El problema del señor Machi es sencillo: un día como cualquier otro, descubre que alguien dejó caer un cadáver en el baúl de su auto. De ahí en adelante, Ferrari se convierte en una frenética Sherezade en sus mil y una noches bonaerenses, insertando relatos en perfecta sincronía con la trama central: las historias de aquellas personas que, por uno u otro motivo, odian a Machi y podrían haberle jugado tan sucio como él lo hizo con ellos. El problema, claro, es que son unos cuantos. Muchos. Demasiados.
La tensión nunca decae: el relato atrapa aunque haya que leerlo con los dientes apretados, tomando aire para pasar la pestilencia y con la desesperación del que quiere que la cosa termine pero que también que siga para ver hasta donde se atreverá a llegar el bueno de Machi y con él, nosotros, pobres lectores.
Ferrari echa por tierra la primera norma de cualquier manual de escritura: su protagonista y casi la totalidad de los personajes no despiertan ningún tipo de empatía. Por el contrario, detestamos a Machi, detestamos a sus enemigos, detestamos a su familia, detestamos su mundo y hasta puede que su universo de trepadores que detentan el poder haciendo que su prójimo, por distintas y temibles razones, vivan sus miserables existencias siempre de rodillas. Y, aunque la historia se sitúa en un momento determinado de nuestra historia reciente, me niego al reduccionismo de pensar que este relato es solo el reflejo de una época; es sabido que, aunque determinados sistemas los promuevan y exalten, malos bichos han existido y existirán cada vez que alguien detente el poder.
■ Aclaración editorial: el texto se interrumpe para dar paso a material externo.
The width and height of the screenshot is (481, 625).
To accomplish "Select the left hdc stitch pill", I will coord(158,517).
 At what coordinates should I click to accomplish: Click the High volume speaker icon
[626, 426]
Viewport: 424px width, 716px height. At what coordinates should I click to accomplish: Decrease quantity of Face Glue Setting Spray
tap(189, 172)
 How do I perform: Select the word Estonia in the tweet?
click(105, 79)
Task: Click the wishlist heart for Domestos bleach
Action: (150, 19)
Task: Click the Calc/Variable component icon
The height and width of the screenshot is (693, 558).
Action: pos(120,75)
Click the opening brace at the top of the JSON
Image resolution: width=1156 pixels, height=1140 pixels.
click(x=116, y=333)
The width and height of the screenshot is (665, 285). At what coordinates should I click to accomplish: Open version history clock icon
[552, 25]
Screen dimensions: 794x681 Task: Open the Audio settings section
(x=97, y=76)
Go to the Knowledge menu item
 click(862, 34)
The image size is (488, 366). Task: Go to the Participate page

En la línea del policial francés más duro, Que de lejos parecen moscas es un libro extraño: se lo recomendaría con igual entusiasmo a mi mejor amigo y a mi peor enemigo. Porque, si la novela de Ferrari es como un diente flojo que no podemos dejar de mover, lo más probable es que cuando terminemos, nuestra sonrisa ya no sea la misma. En todo caso, nuestro rostro habrá quedado un poco más en consonancia con la realidad que nos ha tocado en suerte.
Todo un logro, me parece.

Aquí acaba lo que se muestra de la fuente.